I'm writing in the wrong genre. There I was, merrily typing up twisted tales of hot demon sex in order to corrupt the internet and collapse the whole of humanity into a black abyss, and it turns out the real masters of corruption write romance novels for Mills and Boon.
It’s not the first criticism to be aimed at romance novels. Recently another psychologist claimed they can be as addictive as pornography. They do have a smidgeon of a point. I’m sorry to burst your bubble, ladies, but that super-rich, super-handsome Mr Right you’ve been dreaming of will, in real life, probably (but not always!) be a complete dick and chronically unfaithful. Why? Because they can get away with it.

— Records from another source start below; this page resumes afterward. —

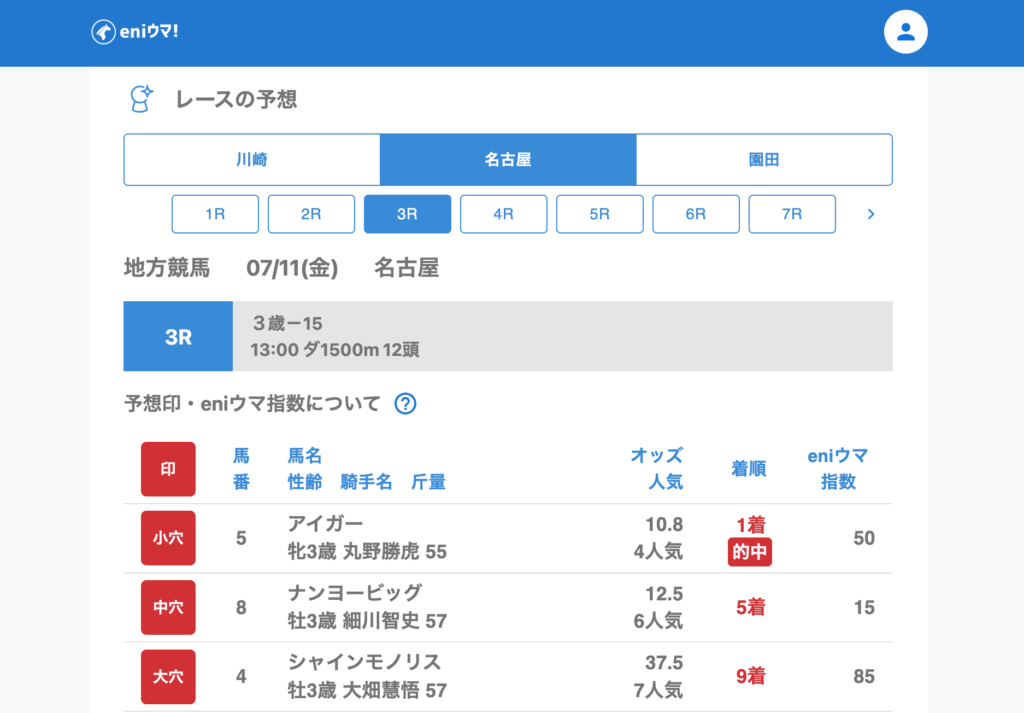Click the red 的中 hit badge
Screen dimensions: 1024x713
tap(749, 551)
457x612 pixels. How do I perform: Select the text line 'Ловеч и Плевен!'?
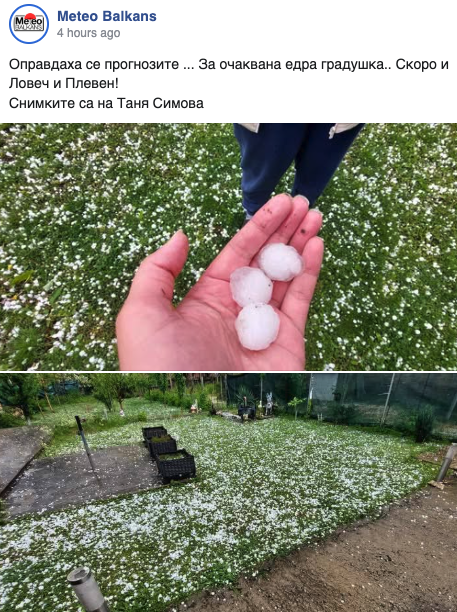[x=64, y=84]
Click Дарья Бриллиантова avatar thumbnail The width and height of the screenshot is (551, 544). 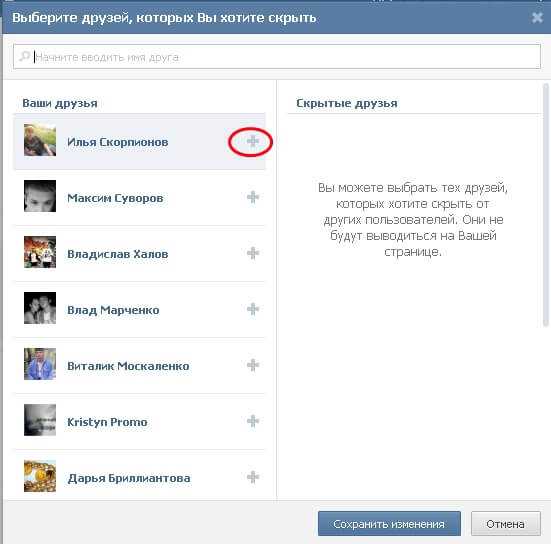[40, 476]
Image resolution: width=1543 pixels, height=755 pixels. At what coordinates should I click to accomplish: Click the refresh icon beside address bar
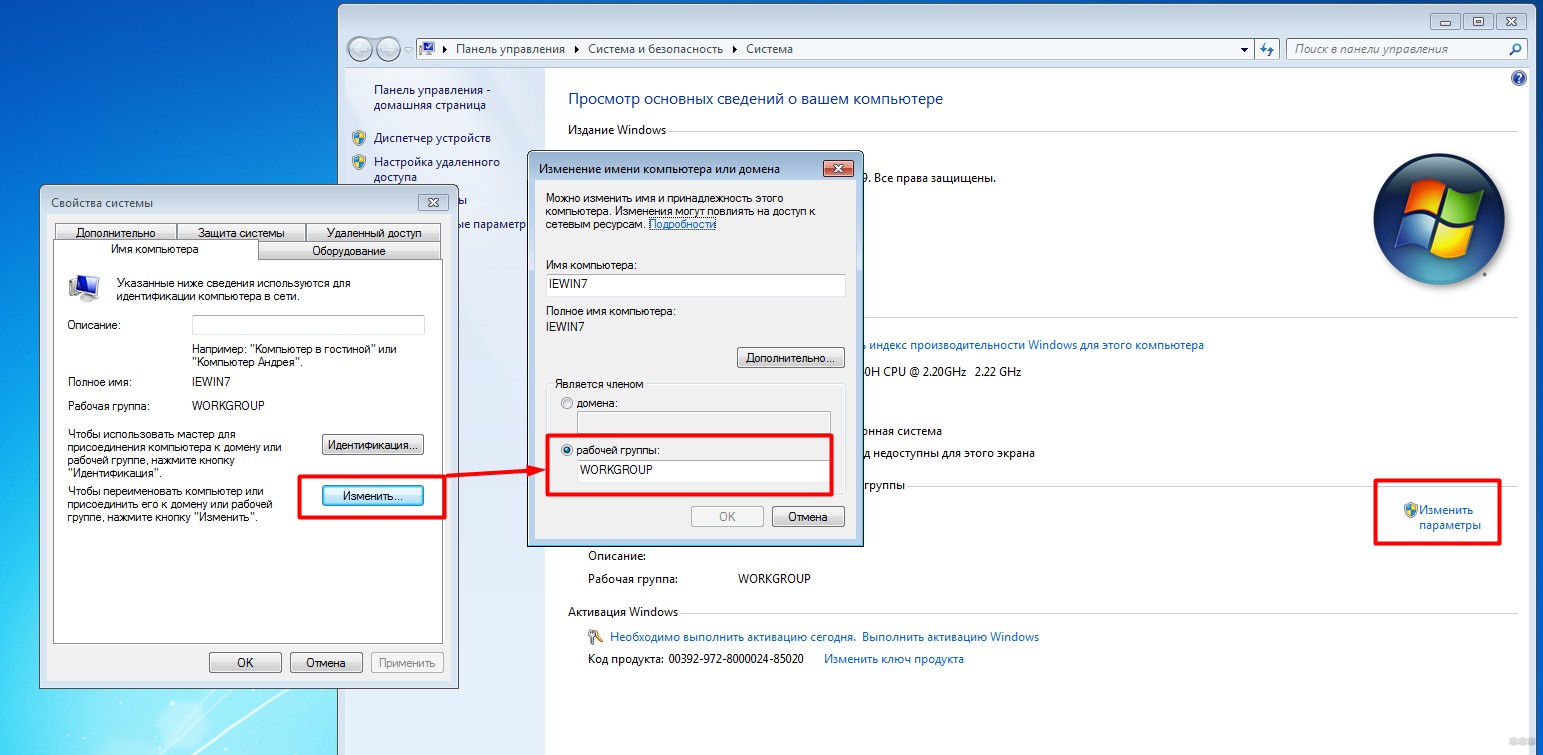pyautogui.click(x=1267, y=49)
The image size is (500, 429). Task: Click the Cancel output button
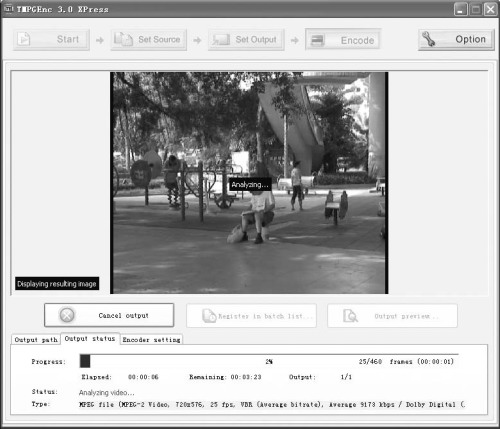click(x=109, y=315)
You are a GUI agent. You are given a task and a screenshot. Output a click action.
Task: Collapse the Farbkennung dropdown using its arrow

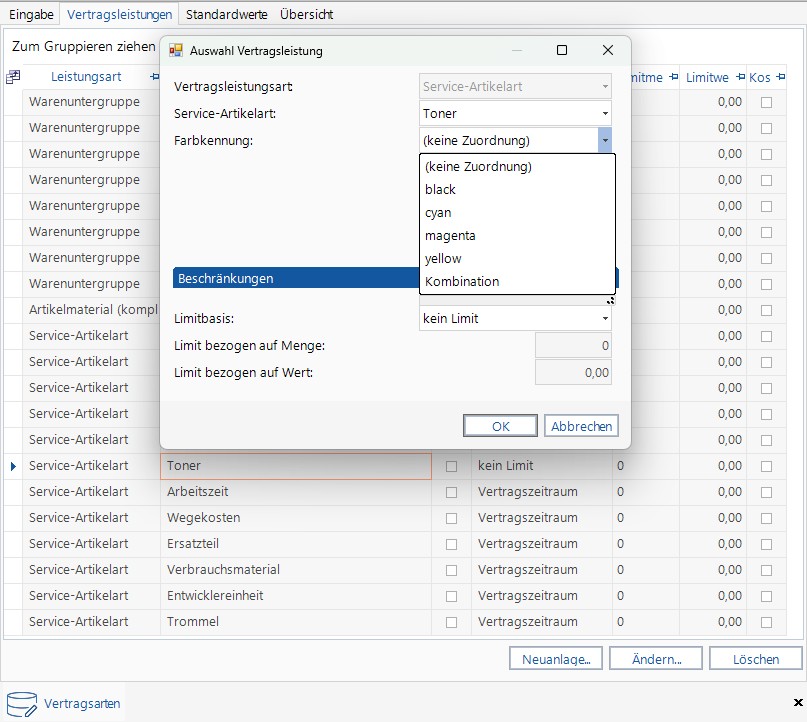coord(604,141)
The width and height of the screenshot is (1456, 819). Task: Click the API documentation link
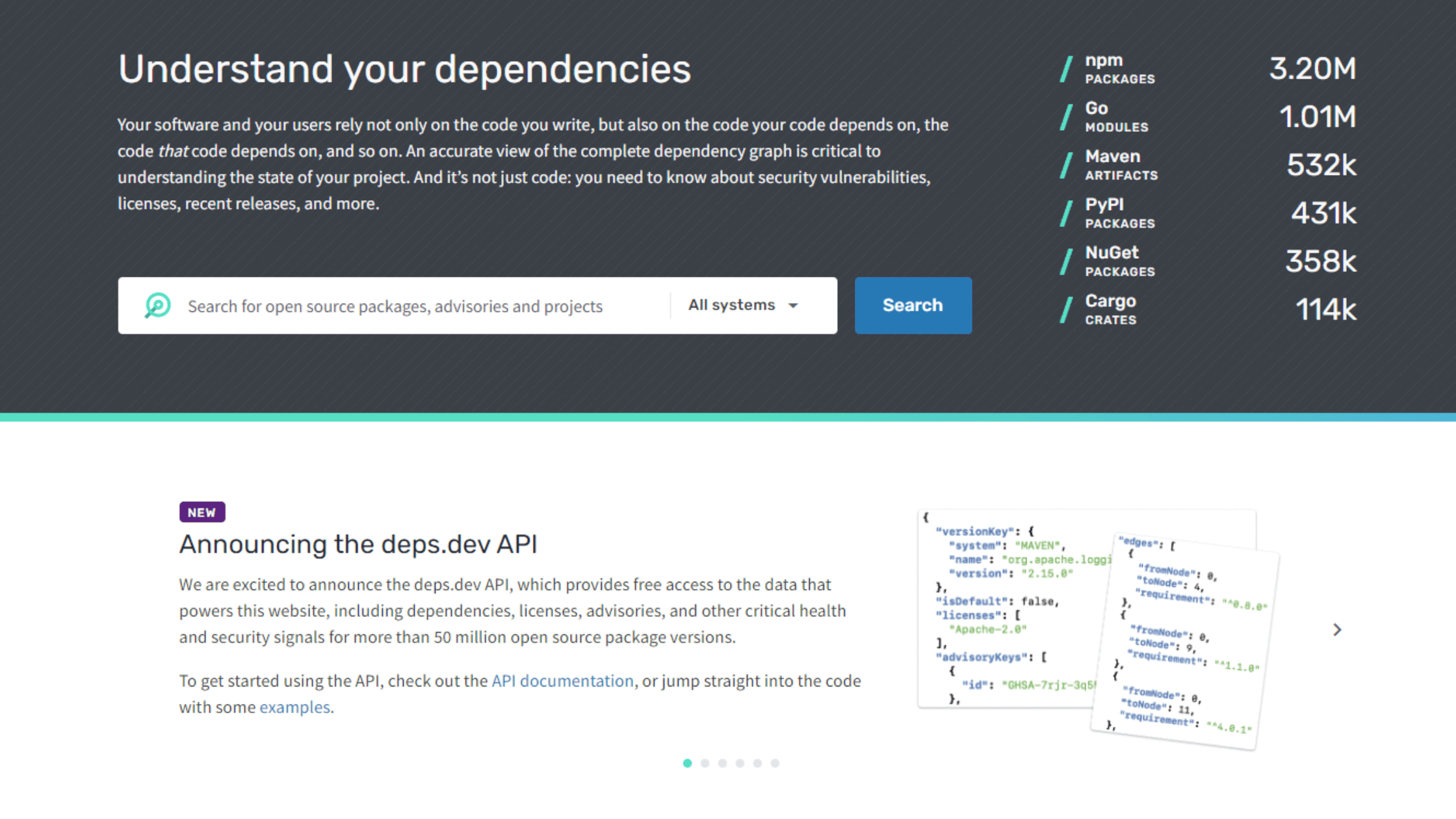click(562, 681)
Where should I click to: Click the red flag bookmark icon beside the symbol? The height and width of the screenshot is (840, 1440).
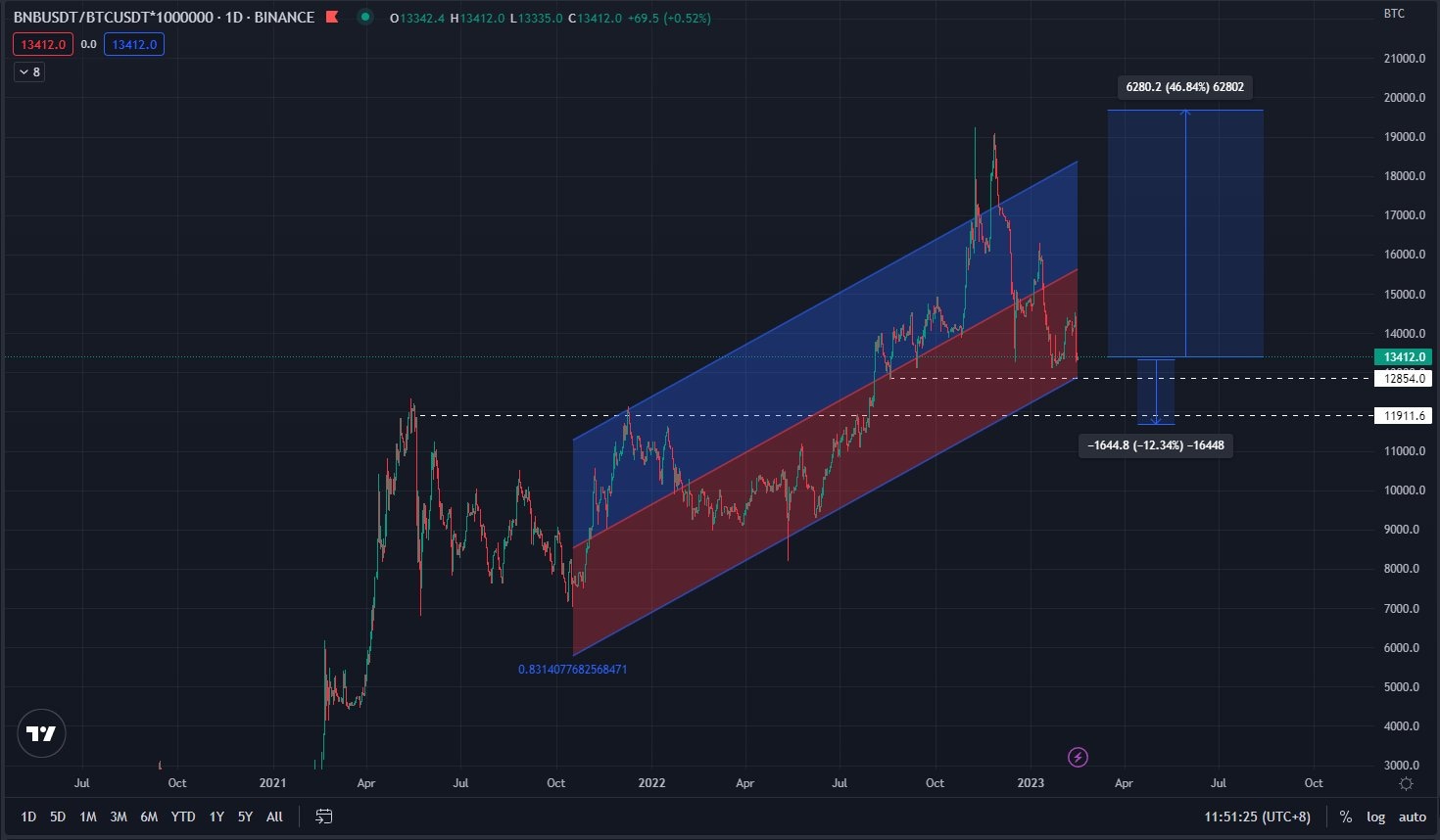coord(331,17)
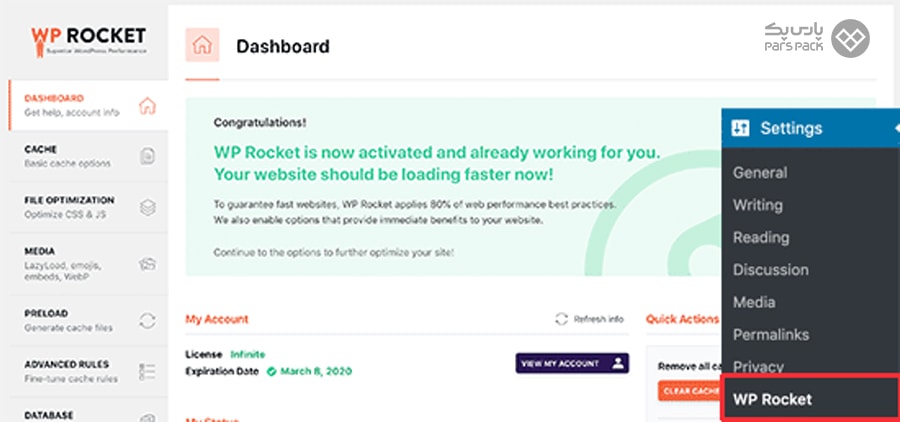Click the Clear Cache button

click(689, 391)
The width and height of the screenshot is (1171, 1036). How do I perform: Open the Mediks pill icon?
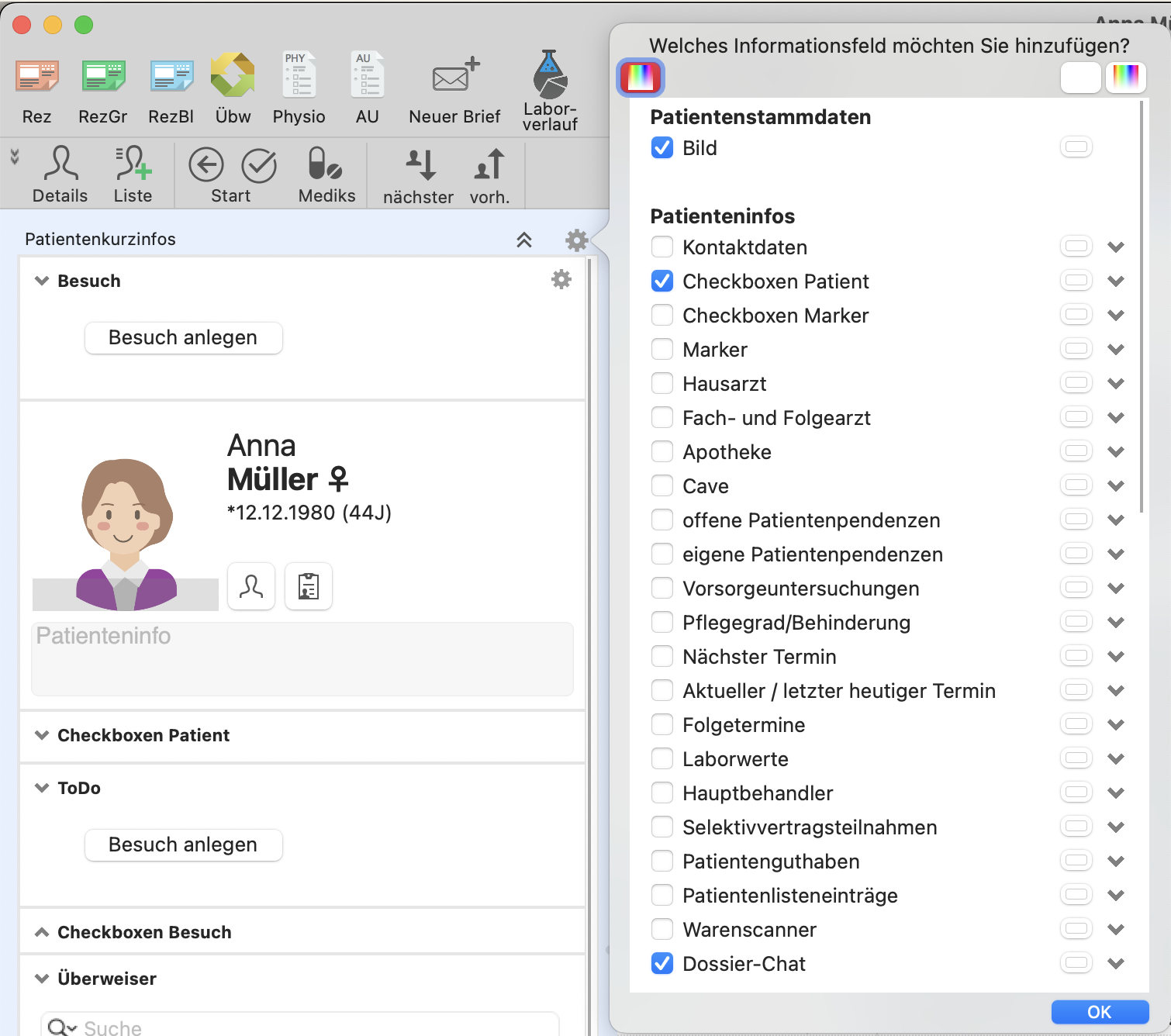[x=326, y=164]
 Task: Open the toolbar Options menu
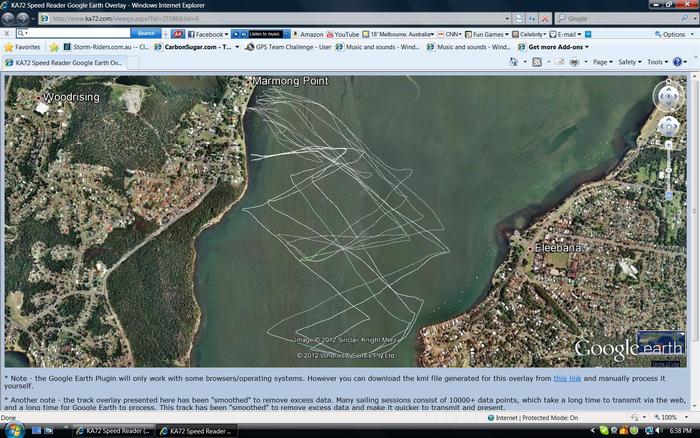(672, 34)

Somehow, I suspect the M & B crowd would be less than thrilled with a book where the spunky heroine finds her Mr Right…only for him to ditch her for a younger model with a bigger rack ten years down the line. The whole point of fantasy is it’s supposed to be escapism, i.e. better than the messy complications present in the real world. Sure, problems can arise when the fantasy forms the basis of a wholly unrealistic set of expectations, but that’s just about true for any situation where fantasy and reality get mixed up.
Unsurprisingly—and understandably—it’s provoked a bit of a backlash from romance fans quick to defend their reading preferences. There are a lot of them in the comments section beneath the Guardian article.